The farthest, most primitive object in the Solar System ever to be visited by a spacecraft - a bi-lobed Kuiper Belt Object known as Arrokoth - is described in detail in three new reports. The reports expand upon the first published results on this object, announced in a May 2019 issue of Science, and which were based on just a small amount of data downlinked from the New Horizons spacecraft after the flyby. The new reports are based on over ten times as much data from the flyby. Together, they provide a far more complete picture of the composition and origin of Arrokoth, and point to the resolution of a longstanding scientific controversy about how such primitive planetary building blocks called planetesimals were formed.

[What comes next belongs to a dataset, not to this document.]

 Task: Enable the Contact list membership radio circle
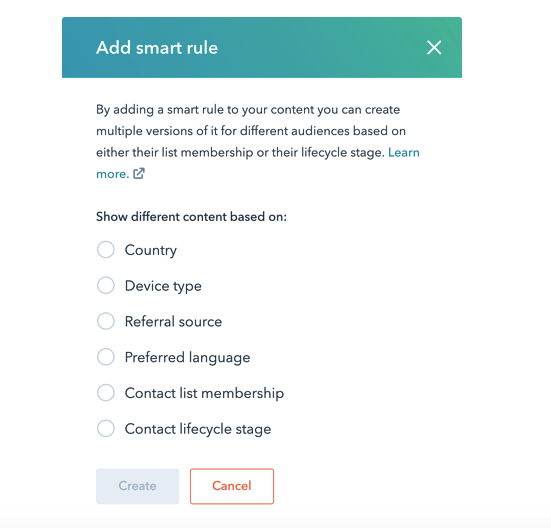coord(106,393)
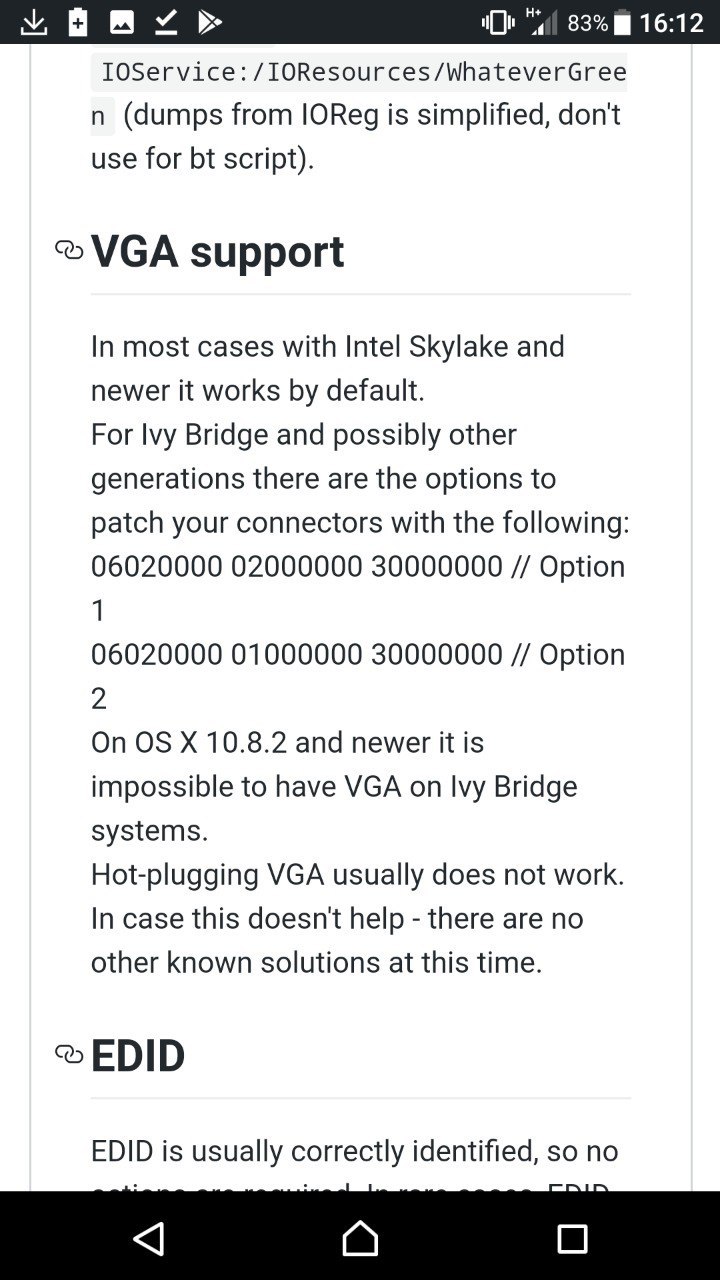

In the first study based on these results, William McKinnon and colleagues used simulations to better understand how Arrokoth formed. Their analysis indicates that the two lobes were previously independent bodies formed close together that assembled into the present-day object very gently. The finding points to formation in a local collapse cloud of the solar nebula, and not by the other longstanding theory of planetesimal formation, called hierarchical accretion, in which objects from disparate parts of the nebula collided to form the object.
In another study based on these new results, John Spencer and colleagues report that Arrokoth's binary lobes are less flat than initially inferred and have larger volumes than previous estimates suggested. Spencer and colleagues further report that Arrokoth has a smooth, lightly cratered surface, different from that of previously visited solar system bodies, indicating its face has mostly remained well-preserved since the end of the planet formation era. From the crater density, they infer an ancient age of its surface of about 4 billion years, supporting the discovery that Arrokoth was formed in a local solar nebula collapse cloud.
Finally, Will Grundy and colleagues investigate the composition, color and temperature of Arrokoth's surface and find it to be uniformly red, cold, and covered with methanol ice and unidentified complex organic molecules. The red color is likely due to the presence of organic molecules. Grundy et al. also offer several suggestions as to how methanol could have formed on this object, including formation by cosmic ray irradiation of mixed water and methane ices. Although water was not detected on Arrokoth, it could be present, the authors say, but somehow masked or hidden from view. The uniform color and composition of Arrokoth's surface also support the discovery that Arrokoth was formed in a local solar nebula collapse cloud. The significance of the three studies is further discussed in a related Perspective.